▸ **Assigned task**:
Below are records to be reproduced exactly and in full.

▸ **Dataset records**:
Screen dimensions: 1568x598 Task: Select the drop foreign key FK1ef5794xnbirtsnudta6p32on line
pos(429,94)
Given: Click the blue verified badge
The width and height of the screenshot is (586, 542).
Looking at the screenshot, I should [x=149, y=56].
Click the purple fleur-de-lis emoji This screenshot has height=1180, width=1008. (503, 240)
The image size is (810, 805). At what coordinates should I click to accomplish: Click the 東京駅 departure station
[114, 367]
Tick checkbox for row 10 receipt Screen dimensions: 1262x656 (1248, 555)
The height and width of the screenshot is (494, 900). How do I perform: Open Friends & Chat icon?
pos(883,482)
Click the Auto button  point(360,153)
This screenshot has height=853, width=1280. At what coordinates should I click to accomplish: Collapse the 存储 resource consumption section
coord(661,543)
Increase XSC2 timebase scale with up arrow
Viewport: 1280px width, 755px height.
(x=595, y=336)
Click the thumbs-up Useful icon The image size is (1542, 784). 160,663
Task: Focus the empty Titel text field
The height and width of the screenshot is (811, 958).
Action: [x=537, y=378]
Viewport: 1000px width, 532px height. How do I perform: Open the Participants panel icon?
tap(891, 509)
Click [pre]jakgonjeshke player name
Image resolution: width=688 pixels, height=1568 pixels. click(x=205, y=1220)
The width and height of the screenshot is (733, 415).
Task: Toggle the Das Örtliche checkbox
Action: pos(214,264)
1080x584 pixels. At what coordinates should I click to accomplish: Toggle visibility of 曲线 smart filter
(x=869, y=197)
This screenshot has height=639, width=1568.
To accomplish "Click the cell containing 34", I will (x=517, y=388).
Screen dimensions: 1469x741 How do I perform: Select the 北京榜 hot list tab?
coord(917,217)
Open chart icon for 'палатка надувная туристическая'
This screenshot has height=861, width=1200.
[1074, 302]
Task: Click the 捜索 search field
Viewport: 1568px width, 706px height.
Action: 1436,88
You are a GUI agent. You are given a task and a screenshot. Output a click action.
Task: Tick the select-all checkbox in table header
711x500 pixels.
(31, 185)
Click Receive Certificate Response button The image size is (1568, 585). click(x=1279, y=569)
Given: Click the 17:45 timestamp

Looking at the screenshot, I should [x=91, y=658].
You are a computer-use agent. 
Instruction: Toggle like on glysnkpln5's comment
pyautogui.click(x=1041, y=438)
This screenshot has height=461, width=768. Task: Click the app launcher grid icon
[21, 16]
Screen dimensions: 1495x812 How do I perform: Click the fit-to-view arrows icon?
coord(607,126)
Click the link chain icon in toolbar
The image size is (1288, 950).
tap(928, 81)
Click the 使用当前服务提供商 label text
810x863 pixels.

▸ **Completed task**:
Screen dimensions: 1568x598 Task: Select the drop foreign key FK1ef5794xnbirtsnudta6p32on line
pos(429,94)
Given: Click the blue verified badge
The width and height of the screenshot is (586, 542).
Looking at the screenshot, I should [x=149, y=56].
Click the purple fleur-de-lis emoji This screenshot has height=1180, width=1008. (503, 240)
The image size is (810, 805). At what coordinates should I click to accomplish: Click the 東京駅 departure station
[114, 367]
Tick checkbox for row 10 receipt Screen dimensions: 1262x656 (1248, 555)
The height and width of the screenshot is (494, 900). How do I perform: Open Friends & Chat icon?
pos(883,482)
Click the Auto button  point(360,153)
This screenshot has height=853, width=1280. At what coordinates should I click to accomplish: Collapse the 存储 resource consumption section
coord(661,543)
Increase XSC2 timebase scale with up arrow
Viewport: 1280px width, 755px height.
(x=595, y=336)
Click the thumbs-up Useful icon The image size is (1542, 784). 160,663
Task: Focus the empty Titel text field
The height and width of the screenshot is (811, 958).
Action: [x=537, y=378]
Viewport: 1000px width, 532px height. How do I perform: Open the Participants panel icon?
tap(891, 509)
Click [pre]jakgonjeshke player name
Image resolution: width=688 pixels, height=1568 pixels. click(x=205, y=1220)
The width and height of the screenshot is (733, 415).
Task: Toggle the Das Örtliche checkbox
Action: pos(214,264)
1080x584 pixels. At what coordinates should I click to accomplish: Toggle visibility of 曲线 smart filter
(x=869, y=197)
This screenshot has height=639, width=1568.
To accomplish "Click the cell containing 34", I will (x=517, y=388).
Screen dimensions: 1469x741 How do I perform: Select the 北京榜 hot list tab?
coord(917,217)
Open chart icon for 'палатка надувная туристическая'
This screenshot has height=861, width=1200.
[1074, 302]
Task: Click the 捜索 search field
Viewport: 1568px width, 706px height.
Action: 1436,88
You are a GUI agent. You are given a task and a screenshot. Output a click action.
Task: Tick the select-all checkbox in table header
711x500 pixels.
(31, 185)
Click Receive Certificate Response button The image size is (1568, 585). click(x=1279, y=569)
Given: Click the 17:45 timestamp

Looking at the screenshot, I should [x=91, y=658].
You are a computer-use agent. 
Instruction: Toggle like on glysnkpln5's comment
pyautogui.click(x=1041, y=438)
This screenshot has height=461, width=768. Task: Click the app launcher grid icon
[21, 16]
Screen dimensions: 1495x812 How do I perform: Click the fit-to-view arrows icon?
coord(607,126)
Click the link chain icon in toolbar
The image size is (1288, 950).
tap(928, 81)
Click the 使用当前服务提供商 label text
810x863 pixels.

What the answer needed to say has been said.